1991 Big South Conference baseball tournament
- Teams: 8
- Format: Double-elimination
- Finals site: Charles Watson Stadium; Conway, South Carolina;
- Champions: Coastal Carolina (2nd title)
- Winning coach: John Vrooman (2nd title)
- MVP: Buddy Cribb (Coastal Carolina)

= 1991 Big South Conference baseball tournament =

The 1991 Big South Conference baseball tournament was the postseason baseball tournament for the Big South Conference, held from May 11 through 16 at Charles Watson Stadium home field of Coastal Carolina in Conway, South Carolina. All eight teams participated in the double-elimination tournament. The champion, , won the title for the second time and received an automatic bid to the 1991 NCAA Division I baseball tournament.

==Format==
All eight teams qualified for the tournament. The teams played a double-elimination bracket.
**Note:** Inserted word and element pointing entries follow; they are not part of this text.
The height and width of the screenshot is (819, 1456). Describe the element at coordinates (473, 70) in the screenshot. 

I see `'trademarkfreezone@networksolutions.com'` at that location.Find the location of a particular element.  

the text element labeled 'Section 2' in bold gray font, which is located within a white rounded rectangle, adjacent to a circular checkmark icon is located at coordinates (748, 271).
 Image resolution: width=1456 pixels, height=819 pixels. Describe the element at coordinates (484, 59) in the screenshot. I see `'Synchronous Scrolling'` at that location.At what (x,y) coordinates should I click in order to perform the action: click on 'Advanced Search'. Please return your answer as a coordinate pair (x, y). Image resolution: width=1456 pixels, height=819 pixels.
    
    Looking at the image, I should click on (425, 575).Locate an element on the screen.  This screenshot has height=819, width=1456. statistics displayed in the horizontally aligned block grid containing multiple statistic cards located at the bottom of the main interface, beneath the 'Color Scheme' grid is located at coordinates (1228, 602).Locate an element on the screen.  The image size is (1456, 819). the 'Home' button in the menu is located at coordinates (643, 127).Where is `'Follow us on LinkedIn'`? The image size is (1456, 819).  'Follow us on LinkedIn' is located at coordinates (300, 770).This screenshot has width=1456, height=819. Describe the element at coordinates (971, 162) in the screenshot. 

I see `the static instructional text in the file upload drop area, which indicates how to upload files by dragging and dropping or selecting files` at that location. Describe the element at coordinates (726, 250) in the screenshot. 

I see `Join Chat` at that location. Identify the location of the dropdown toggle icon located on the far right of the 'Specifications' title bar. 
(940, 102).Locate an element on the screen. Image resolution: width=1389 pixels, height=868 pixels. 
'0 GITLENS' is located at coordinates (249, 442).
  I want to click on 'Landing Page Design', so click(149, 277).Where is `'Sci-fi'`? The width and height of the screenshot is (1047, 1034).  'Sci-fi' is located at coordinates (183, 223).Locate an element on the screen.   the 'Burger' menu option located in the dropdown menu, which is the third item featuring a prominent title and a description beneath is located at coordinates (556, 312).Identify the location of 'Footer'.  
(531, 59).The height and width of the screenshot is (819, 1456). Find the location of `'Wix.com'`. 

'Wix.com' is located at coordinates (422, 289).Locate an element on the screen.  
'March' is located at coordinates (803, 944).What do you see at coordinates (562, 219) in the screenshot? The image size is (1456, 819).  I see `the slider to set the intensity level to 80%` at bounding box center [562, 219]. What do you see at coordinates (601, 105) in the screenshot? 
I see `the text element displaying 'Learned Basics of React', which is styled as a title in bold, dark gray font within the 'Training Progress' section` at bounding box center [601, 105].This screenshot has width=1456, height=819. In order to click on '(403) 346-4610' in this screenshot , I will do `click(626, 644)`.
| Team | W | L | Pct. | GB | Seed |
|---|---|---|---|---|---|
| Coastal Carolina | 15 | 5 | .750 | — | 1 |
| Augusta State | 13 | 5 | .722 | 1 | 2 |
| Winthrop | 10 | 8 | .556 | 4 | 3 |
| Davidson | 10 | 8 | .556 | 4 | 4 |
| Radford | 8 | 11 | .421 | 6.5 | 5 |
| UNC Asheville | 7 | 8 | .467 | 5.5 | 6 |
| Charleston Southern | 5 | 14 | .263 | 9.5 | 7 |
| Campbell | 5 | 14 | .263 | 9.5 | 8 |

==Bracket and results==

===Game results===

| Date | Game | Winner | Score | Loser | Note |
| May 11 | 1 | (1) Coastal Carolina | 7 – 3 | (8) Campbell |  |
| 2 | (4) Davidson | 6 – 5 | (5) Radford |  |
| 3 | (2) Augusta State | 6 – 4 | (7) Baptist |  |
| 4 | (6) UNC Asheville | 5 – 0 | (3) Winthrop |  |
| May 12 | 5 | (4) Davidson | 6 – 2 | (1) Coastal Carolina |  |
| 6 | (3) Winthrop | 13 – 3 | (7) Baptist | Baptist eliminated |
| 7 | (5) Radford | 5 – 4 | (8) Campbell | Campbell eliminated |
| May 13 | 8 | (6) UNC Asheville | 6 – 3 | (2) Augusta State |  |
| 9 | (1) Coastal Carolina | 2 – 1 | (3) Winthrop | Winthrop eliminated |
| 10 | (2) Augusta State | 3 – 0 | (5) Radford | Radford eliminated |
| 11 | (6) UNC Asheville | 5 – 2 | (4) Davidson |  |
| May 14 | 13 | (1) Coastal Carolina | 3 –1 | (2) Augusta State | Augusta State eliminated |
| 14 | (1) Coastal Carolina | 11 – 2 | (4) Davidson | Davidson eliminated |
| May 15 | 16 | (1) Coastal Carolina | 13 – 3 | (6) UNC Asheville |  |
| 17 | (1) Coastal Carolina | 8 – 1 | (6) UNC Asheville | Coastal Carolina wins Big South Tournament |

==All-Tournament Team==

| Name | School |
|---|---|
| Chris Hodge | Augusta State |
| Rob Jackson | Augusta State |
| Mo Montenegro | Augusta State |
| J.C. Hendrix | Campbell |
| Buddy Cribb | Coastal Carolina |
| Chris Hanrahan | Coastal Carolina |
| Chris Missler | Coastal Carolina |
| Pearce Taylor | Coastal Carolina |
| Rick Bender | Davidson |
| Ralph Isernia | Davidson |
| Dave Williams | Davidson |
| Donnie Just | Radford |
| Marc Rosenbalm | UNC Asheville |
| Donald Gilbert | Winthrop |
| Tim Sherif | Winthrop |
| Erik Violette | Winthrop |

===Most Valuable Player===
Buddy Cribb was named Tournament Most Valuable Player. Cribb was a first baseman for Coastal Carolina.